=== Entries provided ===

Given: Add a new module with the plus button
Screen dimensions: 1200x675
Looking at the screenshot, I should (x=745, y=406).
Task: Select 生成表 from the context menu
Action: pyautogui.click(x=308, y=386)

===

**Activity**
Using the records above as the source, restate each line verbatim.

**Exercise output**
Given: Add a new module with the plus button
Screen dimensions: 1200x675
Looking at the screenshot, I should (x=745, y=406).
Task: Select 生成表 from the context menu
Action: pyautogui.click(x=308, y=386)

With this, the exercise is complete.